I decided to make a video of my presentation. You can see it here.
Abstract
Looking at art and visual culture through an ecocritical lens can shed light on humanity’s changing relationship with nature and the non-human world over the centuries leading up to our present planetary challenges. Framed in ecocritical art history, the paper examines the interplay between the visual representation of cattle and country life in the medium of the pastoral print and the implementation of modern agricultural systems. Rooted in antiquity, the pastoral representation of idyllic nature has soothed, amused and ameliorated anxieties over the centuries. With the Renaissance and the rise of mercantilism, printmaking, which is an artform of multiples, made the pastoral image available to wider audiences.

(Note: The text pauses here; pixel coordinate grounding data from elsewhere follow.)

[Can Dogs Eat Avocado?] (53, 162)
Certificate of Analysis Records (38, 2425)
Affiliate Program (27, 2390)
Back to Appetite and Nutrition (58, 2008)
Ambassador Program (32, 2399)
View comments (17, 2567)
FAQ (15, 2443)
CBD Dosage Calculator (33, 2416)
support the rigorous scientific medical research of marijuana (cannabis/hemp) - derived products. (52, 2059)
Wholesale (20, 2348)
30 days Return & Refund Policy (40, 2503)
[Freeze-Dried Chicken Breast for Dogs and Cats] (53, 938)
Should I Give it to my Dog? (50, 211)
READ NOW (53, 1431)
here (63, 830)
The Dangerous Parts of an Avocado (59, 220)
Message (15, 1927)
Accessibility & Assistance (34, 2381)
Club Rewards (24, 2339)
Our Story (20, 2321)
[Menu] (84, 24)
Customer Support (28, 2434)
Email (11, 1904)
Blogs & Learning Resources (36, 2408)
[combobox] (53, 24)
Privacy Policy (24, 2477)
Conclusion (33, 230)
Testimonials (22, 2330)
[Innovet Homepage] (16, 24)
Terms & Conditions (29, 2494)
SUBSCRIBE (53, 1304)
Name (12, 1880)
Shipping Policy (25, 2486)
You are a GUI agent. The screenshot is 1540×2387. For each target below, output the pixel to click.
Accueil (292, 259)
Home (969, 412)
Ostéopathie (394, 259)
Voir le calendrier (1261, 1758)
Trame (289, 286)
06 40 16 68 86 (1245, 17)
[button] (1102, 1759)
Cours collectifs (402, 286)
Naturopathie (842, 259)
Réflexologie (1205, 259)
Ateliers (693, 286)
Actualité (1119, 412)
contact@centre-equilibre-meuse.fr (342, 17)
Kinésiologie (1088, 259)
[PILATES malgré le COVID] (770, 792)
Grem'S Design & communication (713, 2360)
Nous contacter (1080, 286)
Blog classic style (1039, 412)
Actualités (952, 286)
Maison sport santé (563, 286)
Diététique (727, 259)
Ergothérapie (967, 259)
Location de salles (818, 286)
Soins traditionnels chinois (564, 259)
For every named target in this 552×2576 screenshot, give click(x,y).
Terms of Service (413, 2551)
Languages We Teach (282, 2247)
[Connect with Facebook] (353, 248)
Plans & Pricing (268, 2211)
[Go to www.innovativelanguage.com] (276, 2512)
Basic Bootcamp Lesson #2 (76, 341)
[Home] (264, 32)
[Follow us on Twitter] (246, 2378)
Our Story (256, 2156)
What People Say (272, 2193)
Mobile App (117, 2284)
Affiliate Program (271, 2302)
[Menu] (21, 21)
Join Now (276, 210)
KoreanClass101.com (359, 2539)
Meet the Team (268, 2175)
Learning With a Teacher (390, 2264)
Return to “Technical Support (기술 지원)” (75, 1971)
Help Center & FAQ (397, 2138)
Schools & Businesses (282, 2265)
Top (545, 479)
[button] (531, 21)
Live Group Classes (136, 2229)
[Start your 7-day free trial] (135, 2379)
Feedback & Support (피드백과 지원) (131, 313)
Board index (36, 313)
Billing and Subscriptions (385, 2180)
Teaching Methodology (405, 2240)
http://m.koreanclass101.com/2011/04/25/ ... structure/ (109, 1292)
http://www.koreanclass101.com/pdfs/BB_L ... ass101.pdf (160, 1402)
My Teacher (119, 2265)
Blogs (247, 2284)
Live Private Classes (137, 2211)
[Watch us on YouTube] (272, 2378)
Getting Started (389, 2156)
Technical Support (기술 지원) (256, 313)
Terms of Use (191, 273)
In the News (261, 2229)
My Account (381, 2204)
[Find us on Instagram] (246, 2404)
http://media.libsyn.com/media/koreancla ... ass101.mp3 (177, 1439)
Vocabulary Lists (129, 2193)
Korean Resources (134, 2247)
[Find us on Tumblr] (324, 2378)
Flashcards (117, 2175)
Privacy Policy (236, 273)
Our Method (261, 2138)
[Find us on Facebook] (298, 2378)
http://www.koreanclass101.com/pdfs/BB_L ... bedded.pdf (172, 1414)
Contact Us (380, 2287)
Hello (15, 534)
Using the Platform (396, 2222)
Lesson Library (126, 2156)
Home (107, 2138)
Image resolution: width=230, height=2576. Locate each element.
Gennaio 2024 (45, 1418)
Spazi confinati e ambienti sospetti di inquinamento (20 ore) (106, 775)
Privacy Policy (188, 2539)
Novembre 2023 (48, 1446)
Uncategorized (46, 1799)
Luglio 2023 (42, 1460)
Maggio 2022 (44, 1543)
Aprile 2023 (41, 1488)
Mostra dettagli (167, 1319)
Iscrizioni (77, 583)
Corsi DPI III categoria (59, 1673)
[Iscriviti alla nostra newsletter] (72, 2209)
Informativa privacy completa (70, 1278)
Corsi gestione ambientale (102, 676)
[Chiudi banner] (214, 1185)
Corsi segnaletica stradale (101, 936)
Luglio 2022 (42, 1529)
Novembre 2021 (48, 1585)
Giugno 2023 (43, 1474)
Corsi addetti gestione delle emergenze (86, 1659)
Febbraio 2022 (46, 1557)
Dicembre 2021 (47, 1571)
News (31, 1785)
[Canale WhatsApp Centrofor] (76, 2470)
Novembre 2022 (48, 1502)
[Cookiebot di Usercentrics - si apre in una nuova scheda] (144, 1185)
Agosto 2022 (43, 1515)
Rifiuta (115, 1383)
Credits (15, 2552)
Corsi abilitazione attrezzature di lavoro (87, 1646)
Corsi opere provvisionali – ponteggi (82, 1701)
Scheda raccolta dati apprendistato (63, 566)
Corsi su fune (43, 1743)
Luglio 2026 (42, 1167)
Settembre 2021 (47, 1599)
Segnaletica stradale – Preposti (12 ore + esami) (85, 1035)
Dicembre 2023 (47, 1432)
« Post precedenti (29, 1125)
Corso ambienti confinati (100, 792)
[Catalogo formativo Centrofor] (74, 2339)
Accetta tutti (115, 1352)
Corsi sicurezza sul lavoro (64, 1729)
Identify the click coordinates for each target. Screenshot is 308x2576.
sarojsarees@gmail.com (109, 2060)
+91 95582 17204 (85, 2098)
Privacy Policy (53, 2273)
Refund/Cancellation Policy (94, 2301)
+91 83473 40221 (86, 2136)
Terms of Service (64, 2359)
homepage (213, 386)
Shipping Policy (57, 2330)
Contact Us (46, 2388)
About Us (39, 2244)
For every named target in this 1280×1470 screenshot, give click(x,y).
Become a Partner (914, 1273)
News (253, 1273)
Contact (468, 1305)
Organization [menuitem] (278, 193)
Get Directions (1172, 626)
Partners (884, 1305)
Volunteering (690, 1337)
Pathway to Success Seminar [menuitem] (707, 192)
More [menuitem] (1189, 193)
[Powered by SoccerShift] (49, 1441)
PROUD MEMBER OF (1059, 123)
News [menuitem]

With the socio-economic changes brought about by the agricultural and industrial revolutions in the 17th to 19th centuries and beyond, the popular pastoral print continued to wield political power by romanticising nature and idealizing forms of agriculture already obsolete. Since the mid 20th century and the “green revolution,” the pastoral trope, has been regarded as quaint and obsolete. Nevertheless, it remains ubiquitous and so ingrained in culture that it can no longer be detected. Promoted in literature, visual culture and advertising, the pastoral trope continuously bombards adult and child audiences, reinforcing outmoded values and a sense of entitlement. While some contemporary artists and ecocritical writers are working towards changing the visual rhetoric, the pastoral trope remains deeply entrenched in Western visual culture and an obstacle to mounting a collective response to climate change.